Public Citizen also noted that oil companies downplay these record profits by calculating profits differently when they communicate with Wall Street and shareholders. When speaking to lawmakers and the general public, the oil industry highlights the small profit margins (typically around 8 to 10 percent) that measuring net income as a share of total revenues produces.
But that’s not the measurement ExxonMobil uses when talking to investors and Wall Street. For example, the company’s 2004 annual report reads: “ExxonMobil believes that return on average capital employed is the most relevant metric for measuring financial performance in a capital-intensive industry such as” petroleum [emphasis added]. In 2005, ExxonMobil enjoyed a 30 percent return on average capital employed, meaning the company’s profit margin can clearly sustain a windfall profits tax.
Slocum also questioned oil companies’ recent excuse that the weather is to blame for high gas prices.
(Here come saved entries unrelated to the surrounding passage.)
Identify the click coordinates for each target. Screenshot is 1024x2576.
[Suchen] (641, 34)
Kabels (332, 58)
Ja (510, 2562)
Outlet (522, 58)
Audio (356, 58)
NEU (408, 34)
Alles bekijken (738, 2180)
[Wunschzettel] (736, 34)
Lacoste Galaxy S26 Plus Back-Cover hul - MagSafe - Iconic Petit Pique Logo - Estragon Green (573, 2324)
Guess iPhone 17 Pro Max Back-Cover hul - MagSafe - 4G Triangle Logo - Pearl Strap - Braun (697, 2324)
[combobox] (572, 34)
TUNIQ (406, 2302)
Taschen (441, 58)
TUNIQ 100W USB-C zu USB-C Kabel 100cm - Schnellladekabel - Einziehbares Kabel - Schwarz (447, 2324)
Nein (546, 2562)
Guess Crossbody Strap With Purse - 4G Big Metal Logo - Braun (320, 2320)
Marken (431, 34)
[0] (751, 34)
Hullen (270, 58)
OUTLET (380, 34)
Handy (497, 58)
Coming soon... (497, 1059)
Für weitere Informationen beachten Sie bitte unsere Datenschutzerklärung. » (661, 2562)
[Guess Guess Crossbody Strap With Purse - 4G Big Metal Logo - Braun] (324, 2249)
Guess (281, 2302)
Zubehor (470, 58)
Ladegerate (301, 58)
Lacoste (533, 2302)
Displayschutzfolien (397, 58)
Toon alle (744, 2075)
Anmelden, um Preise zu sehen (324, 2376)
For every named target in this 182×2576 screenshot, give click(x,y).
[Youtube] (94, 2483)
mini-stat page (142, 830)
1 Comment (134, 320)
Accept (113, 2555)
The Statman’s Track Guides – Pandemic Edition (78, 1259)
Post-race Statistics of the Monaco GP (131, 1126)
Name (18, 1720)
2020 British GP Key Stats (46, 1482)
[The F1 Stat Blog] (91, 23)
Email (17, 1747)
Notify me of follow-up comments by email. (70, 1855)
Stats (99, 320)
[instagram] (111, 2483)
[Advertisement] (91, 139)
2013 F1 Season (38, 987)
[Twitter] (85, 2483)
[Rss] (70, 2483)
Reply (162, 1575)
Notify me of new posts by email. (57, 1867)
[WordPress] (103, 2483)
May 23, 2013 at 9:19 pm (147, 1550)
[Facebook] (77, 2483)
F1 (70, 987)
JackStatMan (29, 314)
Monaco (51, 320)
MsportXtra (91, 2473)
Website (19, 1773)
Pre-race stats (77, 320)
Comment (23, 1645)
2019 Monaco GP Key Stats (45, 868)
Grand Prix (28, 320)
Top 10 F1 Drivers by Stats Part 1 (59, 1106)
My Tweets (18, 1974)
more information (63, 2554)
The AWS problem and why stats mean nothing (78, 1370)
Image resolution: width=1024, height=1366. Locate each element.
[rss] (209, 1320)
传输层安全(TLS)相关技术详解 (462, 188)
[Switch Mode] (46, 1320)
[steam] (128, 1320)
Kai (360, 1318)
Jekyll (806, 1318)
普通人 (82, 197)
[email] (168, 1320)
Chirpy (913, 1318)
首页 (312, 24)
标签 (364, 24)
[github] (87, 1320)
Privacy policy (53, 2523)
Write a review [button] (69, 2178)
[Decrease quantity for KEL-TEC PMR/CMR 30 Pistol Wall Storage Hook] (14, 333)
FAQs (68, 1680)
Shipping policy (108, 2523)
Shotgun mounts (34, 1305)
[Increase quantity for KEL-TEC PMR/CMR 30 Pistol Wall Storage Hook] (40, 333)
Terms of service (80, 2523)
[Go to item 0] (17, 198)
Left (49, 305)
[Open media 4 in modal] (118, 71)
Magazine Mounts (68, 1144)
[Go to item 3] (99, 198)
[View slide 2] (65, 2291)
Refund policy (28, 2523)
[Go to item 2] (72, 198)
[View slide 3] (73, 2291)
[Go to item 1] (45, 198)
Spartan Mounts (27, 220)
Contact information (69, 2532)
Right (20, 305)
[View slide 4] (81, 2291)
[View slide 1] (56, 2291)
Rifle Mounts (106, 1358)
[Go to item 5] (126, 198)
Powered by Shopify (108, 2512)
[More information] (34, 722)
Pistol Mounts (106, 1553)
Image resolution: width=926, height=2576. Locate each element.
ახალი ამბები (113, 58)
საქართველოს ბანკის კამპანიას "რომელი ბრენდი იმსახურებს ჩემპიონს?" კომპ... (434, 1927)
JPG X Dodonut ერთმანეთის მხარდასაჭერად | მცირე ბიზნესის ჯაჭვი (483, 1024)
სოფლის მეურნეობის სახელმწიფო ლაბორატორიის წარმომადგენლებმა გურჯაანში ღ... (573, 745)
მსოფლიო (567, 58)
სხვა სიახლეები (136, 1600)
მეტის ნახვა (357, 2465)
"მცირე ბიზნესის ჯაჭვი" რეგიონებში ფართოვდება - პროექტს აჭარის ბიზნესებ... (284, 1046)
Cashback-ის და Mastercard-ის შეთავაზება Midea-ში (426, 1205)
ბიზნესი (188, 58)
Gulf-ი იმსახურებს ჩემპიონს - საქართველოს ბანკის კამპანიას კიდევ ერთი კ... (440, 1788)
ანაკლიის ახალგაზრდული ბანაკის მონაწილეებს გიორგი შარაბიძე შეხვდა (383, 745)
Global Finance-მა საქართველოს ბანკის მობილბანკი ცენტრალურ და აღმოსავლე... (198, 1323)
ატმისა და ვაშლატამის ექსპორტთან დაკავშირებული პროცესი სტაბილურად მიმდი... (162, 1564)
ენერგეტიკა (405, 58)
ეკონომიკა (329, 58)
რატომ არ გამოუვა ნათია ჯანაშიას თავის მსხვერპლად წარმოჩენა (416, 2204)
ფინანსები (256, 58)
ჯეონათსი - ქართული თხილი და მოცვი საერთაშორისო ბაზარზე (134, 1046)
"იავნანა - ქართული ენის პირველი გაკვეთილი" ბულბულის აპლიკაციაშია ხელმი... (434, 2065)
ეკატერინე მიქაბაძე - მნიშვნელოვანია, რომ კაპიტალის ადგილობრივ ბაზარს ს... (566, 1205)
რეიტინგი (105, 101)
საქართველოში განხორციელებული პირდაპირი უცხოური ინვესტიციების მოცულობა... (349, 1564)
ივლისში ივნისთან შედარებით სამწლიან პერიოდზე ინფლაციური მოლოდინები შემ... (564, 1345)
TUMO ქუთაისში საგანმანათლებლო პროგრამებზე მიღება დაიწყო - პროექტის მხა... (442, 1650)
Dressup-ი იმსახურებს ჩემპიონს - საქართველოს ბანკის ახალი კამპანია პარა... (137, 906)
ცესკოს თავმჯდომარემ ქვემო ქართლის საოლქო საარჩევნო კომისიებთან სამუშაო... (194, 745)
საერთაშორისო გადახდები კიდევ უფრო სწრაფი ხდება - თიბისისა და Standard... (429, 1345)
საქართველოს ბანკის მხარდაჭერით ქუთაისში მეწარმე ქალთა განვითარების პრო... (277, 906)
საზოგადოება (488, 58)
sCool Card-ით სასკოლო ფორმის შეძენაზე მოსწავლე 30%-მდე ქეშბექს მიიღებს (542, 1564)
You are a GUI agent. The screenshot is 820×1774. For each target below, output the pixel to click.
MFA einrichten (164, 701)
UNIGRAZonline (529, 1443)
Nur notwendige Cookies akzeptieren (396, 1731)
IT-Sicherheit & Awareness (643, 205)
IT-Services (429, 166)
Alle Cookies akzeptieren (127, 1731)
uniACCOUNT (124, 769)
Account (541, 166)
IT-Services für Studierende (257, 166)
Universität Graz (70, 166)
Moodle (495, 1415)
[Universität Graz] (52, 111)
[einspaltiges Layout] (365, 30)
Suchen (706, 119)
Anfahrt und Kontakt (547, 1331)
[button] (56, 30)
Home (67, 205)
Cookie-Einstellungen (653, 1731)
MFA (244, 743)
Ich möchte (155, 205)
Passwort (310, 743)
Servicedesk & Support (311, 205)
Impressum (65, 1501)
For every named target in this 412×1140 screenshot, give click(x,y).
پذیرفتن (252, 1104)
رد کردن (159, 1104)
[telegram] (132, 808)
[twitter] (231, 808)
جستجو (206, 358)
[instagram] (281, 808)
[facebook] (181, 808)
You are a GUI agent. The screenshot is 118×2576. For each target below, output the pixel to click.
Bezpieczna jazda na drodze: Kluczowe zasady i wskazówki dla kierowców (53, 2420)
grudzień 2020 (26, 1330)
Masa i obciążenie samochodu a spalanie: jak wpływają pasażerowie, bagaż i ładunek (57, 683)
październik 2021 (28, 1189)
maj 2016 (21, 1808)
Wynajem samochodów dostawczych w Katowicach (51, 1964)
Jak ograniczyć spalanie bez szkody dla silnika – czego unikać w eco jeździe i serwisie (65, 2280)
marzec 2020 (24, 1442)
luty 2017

Despite the fact that oil and gasoline prices were rising long before Hurricane Katrina, the oil industry still continues to falsely use the weather as an excuse for its record-breaking profits (ExxonMobil set another record Monday, reporting $36.1 billion in profits in 2005). To protect consumers from future pricing abuse, Congress should:
- Implement a windfall profits tax and close loopholes allowing oil companies to escape paying adequate royalties;
- Launch an immediate investigation, including the use of subpoena, into uncompetitive practices by oil companies;
- Strengthen anti-trust laws by empowering the Federal Trade Commission to crack down on unilateral withholding of supplies and other non-collusive anti-competitive actions by oil companies;
- Re-regulate energy trading exchanges to restore transparency; and
- Improve fuel economy standards to reduce demand.
“Billions of gallons of gasoline could be saved if significant fuel economy increases were mandated. There is a direct connection between the record profits enjoyed by oil companies and the record high prices Americans are paying for gasoline, home heating oil and natural gas,” said Slocum. “The facts show that part of these record profits are the result of price-gouging. It is up to Congress and the White House to ignore the $55 million in campaign contributions they’ve received from the industry and step in to protect consumers.”